When you reach the line that contains "967x499 pixels." in the data below, start reproducing lines exactly, and stop after the line that contains "Select Peut-etre for".

*TASK INPUTS:*
• • • • •
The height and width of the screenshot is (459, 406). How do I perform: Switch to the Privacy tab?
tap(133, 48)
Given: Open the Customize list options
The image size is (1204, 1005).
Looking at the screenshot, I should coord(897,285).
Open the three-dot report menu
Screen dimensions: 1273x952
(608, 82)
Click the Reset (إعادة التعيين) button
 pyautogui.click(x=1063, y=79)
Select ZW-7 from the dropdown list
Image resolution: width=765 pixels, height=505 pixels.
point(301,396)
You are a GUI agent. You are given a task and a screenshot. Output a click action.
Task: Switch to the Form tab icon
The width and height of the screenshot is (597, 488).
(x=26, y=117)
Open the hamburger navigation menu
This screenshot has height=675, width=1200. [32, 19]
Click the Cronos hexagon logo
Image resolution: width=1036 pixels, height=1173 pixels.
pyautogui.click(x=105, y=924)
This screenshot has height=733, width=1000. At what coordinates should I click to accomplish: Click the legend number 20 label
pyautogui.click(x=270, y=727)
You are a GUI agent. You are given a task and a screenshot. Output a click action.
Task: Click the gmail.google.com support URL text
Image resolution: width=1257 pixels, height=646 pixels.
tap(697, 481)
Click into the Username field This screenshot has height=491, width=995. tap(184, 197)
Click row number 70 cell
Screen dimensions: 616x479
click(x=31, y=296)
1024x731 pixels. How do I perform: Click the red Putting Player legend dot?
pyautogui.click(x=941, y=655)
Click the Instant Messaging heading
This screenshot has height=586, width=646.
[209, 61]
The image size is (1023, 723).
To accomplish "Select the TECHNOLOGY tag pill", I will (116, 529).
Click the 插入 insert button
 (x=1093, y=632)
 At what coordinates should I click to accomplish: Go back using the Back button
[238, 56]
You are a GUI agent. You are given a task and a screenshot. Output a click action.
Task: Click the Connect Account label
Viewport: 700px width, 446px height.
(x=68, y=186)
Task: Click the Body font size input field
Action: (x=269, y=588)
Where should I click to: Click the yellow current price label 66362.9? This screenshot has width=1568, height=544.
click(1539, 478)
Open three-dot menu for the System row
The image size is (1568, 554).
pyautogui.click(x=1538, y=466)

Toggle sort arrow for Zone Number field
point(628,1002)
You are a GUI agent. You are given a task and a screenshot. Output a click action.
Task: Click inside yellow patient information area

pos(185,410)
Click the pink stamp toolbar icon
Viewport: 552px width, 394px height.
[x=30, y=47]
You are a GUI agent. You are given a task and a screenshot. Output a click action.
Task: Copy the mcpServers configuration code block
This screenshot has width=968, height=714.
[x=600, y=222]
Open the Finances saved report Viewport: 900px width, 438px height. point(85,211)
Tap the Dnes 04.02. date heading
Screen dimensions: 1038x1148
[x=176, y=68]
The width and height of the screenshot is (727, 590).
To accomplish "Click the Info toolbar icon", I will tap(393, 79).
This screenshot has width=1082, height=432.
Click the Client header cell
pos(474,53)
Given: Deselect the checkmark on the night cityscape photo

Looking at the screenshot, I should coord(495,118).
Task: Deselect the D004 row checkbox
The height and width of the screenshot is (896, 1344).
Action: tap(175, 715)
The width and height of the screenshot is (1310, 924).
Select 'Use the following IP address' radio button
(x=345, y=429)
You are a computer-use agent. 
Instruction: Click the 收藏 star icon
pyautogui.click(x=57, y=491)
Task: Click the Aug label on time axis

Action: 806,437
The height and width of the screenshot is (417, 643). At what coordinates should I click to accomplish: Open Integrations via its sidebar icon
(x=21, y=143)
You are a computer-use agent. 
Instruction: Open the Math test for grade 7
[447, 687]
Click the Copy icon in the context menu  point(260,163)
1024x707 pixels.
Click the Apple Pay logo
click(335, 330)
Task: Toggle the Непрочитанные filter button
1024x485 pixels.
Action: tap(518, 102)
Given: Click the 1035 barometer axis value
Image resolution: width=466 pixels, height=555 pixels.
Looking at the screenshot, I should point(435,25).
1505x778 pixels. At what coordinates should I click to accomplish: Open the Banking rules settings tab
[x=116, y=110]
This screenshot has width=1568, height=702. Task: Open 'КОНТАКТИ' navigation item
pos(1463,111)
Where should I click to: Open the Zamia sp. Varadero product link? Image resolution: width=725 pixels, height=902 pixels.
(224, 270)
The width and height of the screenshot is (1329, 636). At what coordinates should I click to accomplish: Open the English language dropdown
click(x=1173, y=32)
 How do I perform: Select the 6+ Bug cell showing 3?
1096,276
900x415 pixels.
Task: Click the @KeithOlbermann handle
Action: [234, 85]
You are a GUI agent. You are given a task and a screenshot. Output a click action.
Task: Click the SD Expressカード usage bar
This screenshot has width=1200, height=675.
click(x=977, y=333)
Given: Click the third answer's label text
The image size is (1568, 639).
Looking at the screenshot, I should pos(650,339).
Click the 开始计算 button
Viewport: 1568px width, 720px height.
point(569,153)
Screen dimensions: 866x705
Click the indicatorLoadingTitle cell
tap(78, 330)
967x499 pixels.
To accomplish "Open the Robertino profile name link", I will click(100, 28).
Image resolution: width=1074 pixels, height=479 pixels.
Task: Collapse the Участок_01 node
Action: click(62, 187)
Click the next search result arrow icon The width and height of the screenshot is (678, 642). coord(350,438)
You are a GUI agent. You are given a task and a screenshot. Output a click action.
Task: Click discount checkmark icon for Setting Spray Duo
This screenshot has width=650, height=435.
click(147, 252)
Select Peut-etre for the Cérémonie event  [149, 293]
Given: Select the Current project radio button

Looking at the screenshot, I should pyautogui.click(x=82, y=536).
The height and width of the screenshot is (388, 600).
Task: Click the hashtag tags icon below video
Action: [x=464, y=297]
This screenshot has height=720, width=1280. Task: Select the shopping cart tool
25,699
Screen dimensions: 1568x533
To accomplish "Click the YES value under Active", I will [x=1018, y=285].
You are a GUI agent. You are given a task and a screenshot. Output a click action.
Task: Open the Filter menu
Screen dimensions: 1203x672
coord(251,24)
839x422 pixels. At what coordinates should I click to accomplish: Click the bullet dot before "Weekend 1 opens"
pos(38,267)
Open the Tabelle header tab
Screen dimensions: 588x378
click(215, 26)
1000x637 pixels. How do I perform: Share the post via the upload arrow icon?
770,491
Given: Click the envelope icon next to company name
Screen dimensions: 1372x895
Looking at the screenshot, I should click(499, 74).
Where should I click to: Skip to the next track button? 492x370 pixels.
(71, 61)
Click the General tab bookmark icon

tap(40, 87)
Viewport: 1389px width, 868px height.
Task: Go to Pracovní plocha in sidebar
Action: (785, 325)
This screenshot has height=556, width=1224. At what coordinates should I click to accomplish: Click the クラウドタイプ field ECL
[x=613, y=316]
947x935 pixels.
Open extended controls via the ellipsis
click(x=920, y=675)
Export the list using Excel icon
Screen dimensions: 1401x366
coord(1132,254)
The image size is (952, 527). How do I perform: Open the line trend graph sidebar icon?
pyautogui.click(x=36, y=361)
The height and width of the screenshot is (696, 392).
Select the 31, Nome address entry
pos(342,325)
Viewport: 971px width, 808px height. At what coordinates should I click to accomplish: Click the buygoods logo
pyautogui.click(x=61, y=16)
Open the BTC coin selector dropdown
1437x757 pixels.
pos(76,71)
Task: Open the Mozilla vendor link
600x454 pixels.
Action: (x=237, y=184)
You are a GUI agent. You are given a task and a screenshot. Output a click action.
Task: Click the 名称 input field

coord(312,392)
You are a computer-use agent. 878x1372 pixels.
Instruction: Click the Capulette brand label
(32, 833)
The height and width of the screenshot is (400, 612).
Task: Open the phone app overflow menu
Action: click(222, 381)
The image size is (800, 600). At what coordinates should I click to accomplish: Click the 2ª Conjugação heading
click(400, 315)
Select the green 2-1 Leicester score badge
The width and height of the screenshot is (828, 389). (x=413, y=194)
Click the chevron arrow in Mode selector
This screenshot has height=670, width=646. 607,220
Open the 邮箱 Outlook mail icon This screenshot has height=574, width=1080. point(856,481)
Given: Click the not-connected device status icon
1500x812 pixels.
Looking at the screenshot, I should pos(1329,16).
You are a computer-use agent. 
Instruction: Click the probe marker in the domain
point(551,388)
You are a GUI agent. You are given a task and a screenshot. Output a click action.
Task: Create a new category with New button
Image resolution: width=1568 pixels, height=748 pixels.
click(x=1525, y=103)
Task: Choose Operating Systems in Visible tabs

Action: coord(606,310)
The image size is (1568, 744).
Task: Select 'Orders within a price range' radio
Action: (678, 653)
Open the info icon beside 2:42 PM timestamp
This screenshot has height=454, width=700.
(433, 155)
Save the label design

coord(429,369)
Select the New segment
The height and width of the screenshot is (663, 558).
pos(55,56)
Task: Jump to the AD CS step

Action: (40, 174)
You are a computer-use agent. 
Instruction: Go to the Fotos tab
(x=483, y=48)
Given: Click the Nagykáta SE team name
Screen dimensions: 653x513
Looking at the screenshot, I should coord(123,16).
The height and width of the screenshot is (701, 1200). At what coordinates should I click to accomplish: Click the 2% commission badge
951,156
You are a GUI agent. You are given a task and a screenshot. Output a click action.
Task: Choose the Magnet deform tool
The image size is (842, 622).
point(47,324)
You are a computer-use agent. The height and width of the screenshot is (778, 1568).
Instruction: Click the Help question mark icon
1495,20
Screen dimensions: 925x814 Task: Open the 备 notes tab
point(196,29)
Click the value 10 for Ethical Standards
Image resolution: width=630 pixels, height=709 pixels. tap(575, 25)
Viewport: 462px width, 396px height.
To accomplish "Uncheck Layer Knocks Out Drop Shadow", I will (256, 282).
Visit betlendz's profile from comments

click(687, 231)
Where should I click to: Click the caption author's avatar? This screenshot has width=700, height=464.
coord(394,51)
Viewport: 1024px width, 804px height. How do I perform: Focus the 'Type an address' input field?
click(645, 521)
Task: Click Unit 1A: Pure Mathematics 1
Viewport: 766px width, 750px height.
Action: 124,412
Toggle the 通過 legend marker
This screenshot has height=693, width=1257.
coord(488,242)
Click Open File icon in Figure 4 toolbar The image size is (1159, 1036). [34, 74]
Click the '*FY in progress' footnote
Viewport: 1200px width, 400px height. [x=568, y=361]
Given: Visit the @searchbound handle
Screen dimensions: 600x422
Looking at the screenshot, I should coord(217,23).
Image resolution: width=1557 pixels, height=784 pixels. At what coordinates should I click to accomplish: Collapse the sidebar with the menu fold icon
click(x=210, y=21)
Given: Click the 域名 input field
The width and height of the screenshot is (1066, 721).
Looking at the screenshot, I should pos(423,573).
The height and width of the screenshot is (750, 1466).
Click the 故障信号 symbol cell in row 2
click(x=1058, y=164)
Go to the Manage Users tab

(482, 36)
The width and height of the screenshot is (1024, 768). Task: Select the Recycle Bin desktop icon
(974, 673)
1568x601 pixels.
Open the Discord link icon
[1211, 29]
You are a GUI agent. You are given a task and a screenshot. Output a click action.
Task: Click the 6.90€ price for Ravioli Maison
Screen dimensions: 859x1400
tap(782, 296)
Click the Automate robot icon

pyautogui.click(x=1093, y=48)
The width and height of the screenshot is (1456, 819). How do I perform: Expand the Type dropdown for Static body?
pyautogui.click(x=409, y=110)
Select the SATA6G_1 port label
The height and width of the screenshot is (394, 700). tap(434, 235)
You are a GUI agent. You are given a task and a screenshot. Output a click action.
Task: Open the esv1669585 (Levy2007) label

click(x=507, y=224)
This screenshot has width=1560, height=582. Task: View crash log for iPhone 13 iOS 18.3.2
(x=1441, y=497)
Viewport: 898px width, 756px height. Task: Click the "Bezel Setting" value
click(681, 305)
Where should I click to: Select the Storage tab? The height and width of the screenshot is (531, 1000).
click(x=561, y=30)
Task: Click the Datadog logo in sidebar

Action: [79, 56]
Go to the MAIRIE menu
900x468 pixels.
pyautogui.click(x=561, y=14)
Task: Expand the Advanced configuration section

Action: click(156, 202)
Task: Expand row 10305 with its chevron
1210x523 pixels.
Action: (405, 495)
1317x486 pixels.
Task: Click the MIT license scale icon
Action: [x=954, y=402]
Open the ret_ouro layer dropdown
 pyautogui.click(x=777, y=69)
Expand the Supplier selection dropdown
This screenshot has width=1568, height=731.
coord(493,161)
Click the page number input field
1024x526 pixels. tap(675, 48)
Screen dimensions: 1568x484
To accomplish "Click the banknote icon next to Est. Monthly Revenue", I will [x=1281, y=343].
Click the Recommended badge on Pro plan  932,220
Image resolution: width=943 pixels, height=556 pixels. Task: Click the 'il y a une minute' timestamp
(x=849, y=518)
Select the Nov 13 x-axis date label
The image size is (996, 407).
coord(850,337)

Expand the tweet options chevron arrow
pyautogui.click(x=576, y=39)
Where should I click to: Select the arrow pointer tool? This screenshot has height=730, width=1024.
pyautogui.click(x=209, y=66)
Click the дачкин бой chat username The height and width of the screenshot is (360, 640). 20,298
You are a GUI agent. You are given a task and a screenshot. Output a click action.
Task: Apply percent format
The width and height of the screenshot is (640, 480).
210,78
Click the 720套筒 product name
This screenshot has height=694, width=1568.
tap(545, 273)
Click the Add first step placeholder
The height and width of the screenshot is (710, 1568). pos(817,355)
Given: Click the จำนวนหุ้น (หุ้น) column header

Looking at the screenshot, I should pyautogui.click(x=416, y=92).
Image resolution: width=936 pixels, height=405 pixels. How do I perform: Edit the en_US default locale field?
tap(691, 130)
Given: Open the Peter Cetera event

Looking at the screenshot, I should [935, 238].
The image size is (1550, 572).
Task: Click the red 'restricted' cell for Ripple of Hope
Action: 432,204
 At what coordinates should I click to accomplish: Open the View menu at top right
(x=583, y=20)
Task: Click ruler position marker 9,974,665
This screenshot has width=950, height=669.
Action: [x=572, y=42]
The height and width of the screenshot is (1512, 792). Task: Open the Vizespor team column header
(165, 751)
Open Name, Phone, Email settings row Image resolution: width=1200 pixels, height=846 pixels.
• • • • •
*RESULT OF THE TASK:*
967x499 pixels.
To accomplish "Open the Robertino profile name link", I will click(100, 28).
Image resolution: width=1074 pixels, height=479 pixels.
Task: Collapse the Участок_01 node
Action: click(62, 187)
Click the next search result arrow icon The width and height of the screenshot is (678, 642). coord(350,438)
You are a GUI agent. You are given a task and a screenshot. Output a click action.
Task: Click discount checkmark icon for Setting Spray Duo
This screenshot has width=650, height=435.
click(147, 252)
Select Peut-etre for the Cérémonie event  [149, 293]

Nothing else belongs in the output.